“Some were yoked on their neighbours’ shoulders, straddling them like boys playing at horseback riding. Others were locked arm in arm, knitted together with threads or rope in a wall of muscle and bone. Yet others were trussed in a ball, with their heads tucked between their knees. All were in some way connected up with their fellows, tied together as though in some insane collective bondage game,”
This is a horror story which, like so many others, uses the genre’s ability to play with our own anxieties and discomforts and to transcend the low reputation of the cheap scare. Barker’s Books of Blood are the place to go to find such stories. He changed the game of British horror, replacing the largely sexless stories of action heroes saving the day in books like James Herbert’s The Rats to depict humanity, and particularly the body, in its visceral glory.
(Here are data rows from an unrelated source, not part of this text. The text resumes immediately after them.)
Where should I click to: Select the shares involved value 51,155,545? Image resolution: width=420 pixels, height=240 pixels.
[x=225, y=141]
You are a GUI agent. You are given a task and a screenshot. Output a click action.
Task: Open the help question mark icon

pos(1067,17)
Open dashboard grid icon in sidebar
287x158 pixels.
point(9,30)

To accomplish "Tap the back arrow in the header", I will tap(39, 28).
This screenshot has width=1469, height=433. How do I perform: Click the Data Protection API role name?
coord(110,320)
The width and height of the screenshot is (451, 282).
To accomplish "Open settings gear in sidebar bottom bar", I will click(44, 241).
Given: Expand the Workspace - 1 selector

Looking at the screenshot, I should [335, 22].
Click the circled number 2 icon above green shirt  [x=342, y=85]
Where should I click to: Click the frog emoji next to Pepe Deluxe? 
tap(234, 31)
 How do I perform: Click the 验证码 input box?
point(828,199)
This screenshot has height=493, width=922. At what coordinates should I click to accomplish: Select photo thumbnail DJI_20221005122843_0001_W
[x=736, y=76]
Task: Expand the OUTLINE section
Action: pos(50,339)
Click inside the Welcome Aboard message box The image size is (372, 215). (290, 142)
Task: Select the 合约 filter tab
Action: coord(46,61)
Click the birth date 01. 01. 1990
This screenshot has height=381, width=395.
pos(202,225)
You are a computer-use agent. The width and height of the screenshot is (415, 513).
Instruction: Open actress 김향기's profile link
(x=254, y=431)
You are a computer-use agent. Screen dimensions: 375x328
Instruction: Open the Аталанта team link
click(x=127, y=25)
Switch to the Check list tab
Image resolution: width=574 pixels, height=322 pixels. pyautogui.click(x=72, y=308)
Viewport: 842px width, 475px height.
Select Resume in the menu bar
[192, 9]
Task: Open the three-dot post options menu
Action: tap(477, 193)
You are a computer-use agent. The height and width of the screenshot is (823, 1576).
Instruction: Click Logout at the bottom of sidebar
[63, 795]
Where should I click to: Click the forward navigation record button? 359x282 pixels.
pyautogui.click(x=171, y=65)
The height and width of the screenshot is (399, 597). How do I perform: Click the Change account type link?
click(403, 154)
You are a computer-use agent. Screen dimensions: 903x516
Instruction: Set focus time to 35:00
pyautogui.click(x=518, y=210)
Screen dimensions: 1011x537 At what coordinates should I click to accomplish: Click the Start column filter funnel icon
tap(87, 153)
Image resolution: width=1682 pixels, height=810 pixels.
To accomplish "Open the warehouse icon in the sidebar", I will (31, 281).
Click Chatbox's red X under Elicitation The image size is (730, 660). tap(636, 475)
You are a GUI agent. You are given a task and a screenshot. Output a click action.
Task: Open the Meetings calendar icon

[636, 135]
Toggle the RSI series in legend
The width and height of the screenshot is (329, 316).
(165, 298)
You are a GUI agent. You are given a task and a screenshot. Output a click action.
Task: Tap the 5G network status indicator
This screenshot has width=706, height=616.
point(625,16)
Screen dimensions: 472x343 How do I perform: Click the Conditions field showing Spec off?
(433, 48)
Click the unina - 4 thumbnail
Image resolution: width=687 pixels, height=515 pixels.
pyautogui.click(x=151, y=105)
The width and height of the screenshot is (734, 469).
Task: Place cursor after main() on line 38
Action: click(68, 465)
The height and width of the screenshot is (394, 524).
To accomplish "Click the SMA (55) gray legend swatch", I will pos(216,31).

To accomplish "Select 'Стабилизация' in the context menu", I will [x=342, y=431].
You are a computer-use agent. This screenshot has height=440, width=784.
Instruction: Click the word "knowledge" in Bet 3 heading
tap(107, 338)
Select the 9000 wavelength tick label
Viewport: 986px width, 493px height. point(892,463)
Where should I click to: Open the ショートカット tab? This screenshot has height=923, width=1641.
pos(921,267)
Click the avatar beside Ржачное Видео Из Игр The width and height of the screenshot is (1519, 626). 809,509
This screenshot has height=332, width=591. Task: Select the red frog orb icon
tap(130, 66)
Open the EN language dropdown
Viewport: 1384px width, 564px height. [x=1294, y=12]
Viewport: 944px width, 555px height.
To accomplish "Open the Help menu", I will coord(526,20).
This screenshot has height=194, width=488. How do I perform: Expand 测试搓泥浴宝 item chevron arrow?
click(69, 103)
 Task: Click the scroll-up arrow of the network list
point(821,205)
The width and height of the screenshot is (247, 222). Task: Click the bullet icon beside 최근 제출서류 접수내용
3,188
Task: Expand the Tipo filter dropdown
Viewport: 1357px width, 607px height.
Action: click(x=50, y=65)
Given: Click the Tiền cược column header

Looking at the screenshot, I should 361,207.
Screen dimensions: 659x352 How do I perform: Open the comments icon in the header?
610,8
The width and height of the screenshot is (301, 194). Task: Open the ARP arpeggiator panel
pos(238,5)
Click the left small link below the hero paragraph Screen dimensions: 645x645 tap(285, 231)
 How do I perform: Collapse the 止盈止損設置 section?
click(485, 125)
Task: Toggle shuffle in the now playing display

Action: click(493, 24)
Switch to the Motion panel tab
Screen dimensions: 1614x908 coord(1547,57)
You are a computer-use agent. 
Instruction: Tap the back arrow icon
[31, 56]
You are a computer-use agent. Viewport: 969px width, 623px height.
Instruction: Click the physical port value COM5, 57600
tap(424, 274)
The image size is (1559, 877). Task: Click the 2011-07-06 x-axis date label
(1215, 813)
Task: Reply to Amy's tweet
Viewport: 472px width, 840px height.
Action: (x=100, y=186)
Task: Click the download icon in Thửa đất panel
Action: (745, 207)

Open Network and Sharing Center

Like so many Twilight Zone episodes, this story begins with two people driving empty, unfamiliar roads, in this case the Yugoslavian countryside. The two men are lovers who have grown tired of each other, and their mutual developing dislike simmers under the surface of the first part of the story. Meanwhile, in the hills, two cities are binding their citizens together to create monstrous giants to fight each other.
So far, so ridiculous, but when the men find the mutilated survivors of the losing city, the story takes on a frightening and dark tone which persists to the end so that the final scenes of one of the protagonists hitching a ride on the monstrous leg of a giant made of intertwined people seems a great deal less laughable than it might do otherwise. Making the ludicrous plausible and frightening has always been one of Clive Barker’s particular skills and he does this to great effect here.
It’s a story which doesn’t reward much analysis, but that’s okay. Sometimes things are just disturbing and that’s all they need to be.